Margaux Baralon . 2 min

La série américaine "Shrill" débarque sur Canal+ ce lundi. En six épisodes de 26 minutes, elle décortique finement les atermoiements d'une jeune femme en surpoids qui prend subitement conscience de sa valeur et décide d'arrêter de se faire marcher sur les pieds. Un manifeste de la tendance du "body-positivisme".

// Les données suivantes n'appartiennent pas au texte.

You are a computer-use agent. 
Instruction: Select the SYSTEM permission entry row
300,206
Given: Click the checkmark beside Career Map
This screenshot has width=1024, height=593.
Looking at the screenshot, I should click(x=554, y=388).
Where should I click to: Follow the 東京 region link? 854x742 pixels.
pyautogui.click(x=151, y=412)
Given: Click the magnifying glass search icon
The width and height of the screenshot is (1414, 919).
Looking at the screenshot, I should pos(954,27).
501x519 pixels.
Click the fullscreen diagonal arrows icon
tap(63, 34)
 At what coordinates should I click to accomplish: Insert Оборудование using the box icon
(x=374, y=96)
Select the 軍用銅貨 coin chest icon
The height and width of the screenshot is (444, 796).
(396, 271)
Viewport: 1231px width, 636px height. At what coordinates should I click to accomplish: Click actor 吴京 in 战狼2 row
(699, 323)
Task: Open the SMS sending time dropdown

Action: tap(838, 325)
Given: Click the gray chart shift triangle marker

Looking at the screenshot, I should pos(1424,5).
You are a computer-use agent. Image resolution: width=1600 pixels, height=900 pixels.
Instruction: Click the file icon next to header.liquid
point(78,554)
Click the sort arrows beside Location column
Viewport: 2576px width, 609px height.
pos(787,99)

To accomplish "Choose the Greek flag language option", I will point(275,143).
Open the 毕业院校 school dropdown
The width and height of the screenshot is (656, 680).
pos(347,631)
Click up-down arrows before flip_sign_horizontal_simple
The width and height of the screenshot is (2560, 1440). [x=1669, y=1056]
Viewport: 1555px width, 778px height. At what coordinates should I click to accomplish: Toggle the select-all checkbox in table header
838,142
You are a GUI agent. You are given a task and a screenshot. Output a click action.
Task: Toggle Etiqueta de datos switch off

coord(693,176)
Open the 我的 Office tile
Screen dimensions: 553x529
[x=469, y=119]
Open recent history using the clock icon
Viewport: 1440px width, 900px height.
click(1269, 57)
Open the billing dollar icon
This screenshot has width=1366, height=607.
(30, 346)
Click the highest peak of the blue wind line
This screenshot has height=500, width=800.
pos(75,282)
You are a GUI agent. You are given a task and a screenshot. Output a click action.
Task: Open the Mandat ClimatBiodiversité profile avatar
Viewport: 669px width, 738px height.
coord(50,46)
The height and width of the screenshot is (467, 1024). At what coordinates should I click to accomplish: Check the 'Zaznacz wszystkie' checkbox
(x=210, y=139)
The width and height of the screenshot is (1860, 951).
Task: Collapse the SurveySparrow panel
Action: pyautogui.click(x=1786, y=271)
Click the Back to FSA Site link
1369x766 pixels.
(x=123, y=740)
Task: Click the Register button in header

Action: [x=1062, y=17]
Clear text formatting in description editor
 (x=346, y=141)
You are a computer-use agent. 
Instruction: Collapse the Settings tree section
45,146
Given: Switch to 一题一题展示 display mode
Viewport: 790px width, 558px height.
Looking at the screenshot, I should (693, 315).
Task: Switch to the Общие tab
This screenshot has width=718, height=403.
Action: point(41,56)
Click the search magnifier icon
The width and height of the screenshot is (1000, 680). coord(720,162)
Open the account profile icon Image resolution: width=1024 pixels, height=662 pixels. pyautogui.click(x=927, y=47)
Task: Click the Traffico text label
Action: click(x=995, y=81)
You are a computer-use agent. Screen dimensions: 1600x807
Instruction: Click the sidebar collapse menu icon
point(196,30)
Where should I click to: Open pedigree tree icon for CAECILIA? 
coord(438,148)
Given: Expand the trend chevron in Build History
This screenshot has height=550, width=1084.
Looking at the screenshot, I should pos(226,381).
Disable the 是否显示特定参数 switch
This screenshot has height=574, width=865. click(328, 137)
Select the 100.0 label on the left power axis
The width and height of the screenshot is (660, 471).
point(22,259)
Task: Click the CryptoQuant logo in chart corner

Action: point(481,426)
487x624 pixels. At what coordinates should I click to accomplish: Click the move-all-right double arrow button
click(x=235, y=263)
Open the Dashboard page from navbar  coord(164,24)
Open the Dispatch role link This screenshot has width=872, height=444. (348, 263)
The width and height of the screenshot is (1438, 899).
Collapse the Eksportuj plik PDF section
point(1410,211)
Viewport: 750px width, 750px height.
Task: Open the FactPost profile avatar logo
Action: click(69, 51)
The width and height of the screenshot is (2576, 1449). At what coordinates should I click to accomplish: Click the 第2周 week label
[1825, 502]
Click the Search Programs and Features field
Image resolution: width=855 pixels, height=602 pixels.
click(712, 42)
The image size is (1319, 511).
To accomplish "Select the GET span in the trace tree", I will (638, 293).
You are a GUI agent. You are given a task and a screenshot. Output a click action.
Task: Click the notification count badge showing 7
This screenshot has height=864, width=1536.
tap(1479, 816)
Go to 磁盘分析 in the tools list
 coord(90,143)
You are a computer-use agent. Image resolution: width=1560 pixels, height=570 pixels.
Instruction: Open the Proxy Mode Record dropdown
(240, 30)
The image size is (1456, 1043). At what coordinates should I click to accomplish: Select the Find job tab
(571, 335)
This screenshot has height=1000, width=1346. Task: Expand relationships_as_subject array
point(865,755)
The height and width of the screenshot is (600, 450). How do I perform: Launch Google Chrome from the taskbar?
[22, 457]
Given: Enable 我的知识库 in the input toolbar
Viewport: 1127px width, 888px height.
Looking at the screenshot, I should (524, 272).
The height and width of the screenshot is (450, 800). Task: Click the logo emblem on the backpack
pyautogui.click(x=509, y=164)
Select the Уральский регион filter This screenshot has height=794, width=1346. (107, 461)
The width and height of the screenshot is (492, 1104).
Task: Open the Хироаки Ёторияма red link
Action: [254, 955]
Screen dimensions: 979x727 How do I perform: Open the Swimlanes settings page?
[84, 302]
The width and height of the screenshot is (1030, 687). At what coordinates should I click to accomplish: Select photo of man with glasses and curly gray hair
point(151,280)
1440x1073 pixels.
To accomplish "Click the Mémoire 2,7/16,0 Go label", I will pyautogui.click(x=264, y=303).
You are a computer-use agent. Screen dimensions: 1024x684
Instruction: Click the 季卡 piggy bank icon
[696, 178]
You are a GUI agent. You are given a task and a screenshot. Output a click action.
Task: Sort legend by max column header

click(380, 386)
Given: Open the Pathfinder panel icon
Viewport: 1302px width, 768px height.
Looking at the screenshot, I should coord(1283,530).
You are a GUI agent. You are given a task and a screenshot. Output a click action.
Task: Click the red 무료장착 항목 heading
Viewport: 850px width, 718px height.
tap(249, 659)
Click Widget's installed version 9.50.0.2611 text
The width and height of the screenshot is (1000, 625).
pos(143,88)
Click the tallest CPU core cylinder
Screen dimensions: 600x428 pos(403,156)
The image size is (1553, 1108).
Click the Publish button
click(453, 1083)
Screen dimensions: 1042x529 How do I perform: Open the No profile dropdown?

L'histoire contée dans la série Shrill, diffusée sur Canal+ Séries et disponible sur la plateforme MyCanal à partir de ce lundi 23 décembre, est d'une banalité confondante. La jeune Annie vit en colocation avec sa meilleure amie, Fran. Elle travaille comme assistante pour un média en ligne ressemblant furieusement au site Vice, tout en espérant secrètement pouvoir y écrire des articles un jour. Et lorsqu'elle ne travaille pas, elle retrouve Ryan, tout en espérant qu'un jour, il la présentera (enfin) à sa famille au lieu de la faire discrètement sortir par la porte de derrière après leurs ébats. Un détail, mais un détail qui compte, vient compléter le tableau : Annie est grosse. Pas "ronde", pas "potelée", non, grosse, et ce sera bien répété tout au long des six épisodes de 26 minutes.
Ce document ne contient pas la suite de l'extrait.